Assigned task
Show each line of the entries below in which the word "computer" appears.

(Entries shown)

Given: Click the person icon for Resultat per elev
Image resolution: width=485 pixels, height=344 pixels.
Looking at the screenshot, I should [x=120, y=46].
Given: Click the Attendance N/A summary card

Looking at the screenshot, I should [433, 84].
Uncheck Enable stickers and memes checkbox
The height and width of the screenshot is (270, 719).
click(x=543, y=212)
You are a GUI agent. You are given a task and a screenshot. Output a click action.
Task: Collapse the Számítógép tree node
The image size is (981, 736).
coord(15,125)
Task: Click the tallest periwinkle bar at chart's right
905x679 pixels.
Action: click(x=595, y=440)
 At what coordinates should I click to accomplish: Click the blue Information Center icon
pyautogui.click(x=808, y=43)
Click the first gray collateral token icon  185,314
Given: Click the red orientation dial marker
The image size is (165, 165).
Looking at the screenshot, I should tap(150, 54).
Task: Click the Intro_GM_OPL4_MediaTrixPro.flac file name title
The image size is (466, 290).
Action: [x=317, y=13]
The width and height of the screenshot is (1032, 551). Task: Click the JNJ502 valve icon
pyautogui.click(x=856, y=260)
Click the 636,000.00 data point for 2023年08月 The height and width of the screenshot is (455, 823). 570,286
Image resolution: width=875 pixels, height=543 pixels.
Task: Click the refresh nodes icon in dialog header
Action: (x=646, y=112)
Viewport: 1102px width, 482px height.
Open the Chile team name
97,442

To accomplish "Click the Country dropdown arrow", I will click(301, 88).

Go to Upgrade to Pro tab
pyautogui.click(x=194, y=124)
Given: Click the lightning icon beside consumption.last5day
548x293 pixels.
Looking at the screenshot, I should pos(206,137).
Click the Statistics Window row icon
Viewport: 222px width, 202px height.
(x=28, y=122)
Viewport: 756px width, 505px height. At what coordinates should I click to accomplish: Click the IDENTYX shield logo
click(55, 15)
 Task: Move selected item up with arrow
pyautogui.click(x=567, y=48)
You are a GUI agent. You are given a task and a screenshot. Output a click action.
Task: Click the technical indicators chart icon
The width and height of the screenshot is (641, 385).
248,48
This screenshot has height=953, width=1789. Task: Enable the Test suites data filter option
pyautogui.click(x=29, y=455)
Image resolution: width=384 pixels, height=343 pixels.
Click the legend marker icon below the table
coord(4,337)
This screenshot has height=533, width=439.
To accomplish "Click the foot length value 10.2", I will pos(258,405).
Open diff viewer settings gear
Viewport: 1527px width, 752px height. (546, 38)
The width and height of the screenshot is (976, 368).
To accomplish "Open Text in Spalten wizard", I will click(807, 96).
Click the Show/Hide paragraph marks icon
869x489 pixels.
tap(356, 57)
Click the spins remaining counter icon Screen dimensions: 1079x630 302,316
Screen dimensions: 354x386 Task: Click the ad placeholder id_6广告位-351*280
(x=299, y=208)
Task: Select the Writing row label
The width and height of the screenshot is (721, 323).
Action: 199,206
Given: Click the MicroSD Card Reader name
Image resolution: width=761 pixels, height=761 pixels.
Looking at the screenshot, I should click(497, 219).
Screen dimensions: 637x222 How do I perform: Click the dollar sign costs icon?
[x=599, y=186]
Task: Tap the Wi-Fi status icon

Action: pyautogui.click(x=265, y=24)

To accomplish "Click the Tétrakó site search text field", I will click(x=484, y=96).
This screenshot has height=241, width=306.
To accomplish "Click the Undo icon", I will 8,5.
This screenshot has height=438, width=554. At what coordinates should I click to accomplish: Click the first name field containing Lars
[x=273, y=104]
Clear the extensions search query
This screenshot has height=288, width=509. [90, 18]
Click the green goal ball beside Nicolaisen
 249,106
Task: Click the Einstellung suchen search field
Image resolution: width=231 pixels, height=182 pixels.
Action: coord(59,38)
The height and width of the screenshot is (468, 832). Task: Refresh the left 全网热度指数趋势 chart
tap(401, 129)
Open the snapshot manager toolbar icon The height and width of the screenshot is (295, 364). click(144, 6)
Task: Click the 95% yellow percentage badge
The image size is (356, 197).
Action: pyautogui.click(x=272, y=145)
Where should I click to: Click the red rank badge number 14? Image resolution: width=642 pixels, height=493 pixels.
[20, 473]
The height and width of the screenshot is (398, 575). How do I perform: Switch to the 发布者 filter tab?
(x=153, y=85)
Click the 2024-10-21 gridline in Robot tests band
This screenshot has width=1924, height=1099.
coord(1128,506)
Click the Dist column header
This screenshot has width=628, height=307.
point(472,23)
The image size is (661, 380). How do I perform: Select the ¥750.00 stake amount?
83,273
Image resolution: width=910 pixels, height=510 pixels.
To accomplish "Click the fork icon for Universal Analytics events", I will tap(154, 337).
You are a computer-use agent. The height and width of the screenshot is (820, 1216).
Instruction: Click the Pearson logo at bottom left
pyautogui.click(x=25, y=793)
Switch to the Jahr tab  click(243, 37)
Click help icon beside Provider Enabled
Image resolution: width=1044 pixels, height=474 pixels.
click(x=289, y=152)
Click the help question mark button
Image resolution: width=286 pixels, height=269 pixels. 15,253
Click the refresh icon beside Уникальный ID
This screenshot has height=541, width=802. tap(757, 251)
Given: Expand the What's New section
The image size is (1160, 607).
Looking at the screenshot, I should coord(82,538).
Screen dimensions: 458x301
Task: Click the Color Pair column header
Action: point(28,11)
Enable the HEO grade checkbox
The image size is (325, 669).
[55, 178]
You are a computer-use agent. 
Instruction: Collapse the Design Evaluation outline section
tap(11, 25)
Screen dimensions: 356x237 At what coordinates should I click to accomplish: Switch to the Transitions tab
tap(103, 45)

(End Entries shown)

Task response
You are a computer-use agent. The height and width of the screenshot is (820, 1216).
You are a computer-use agent. 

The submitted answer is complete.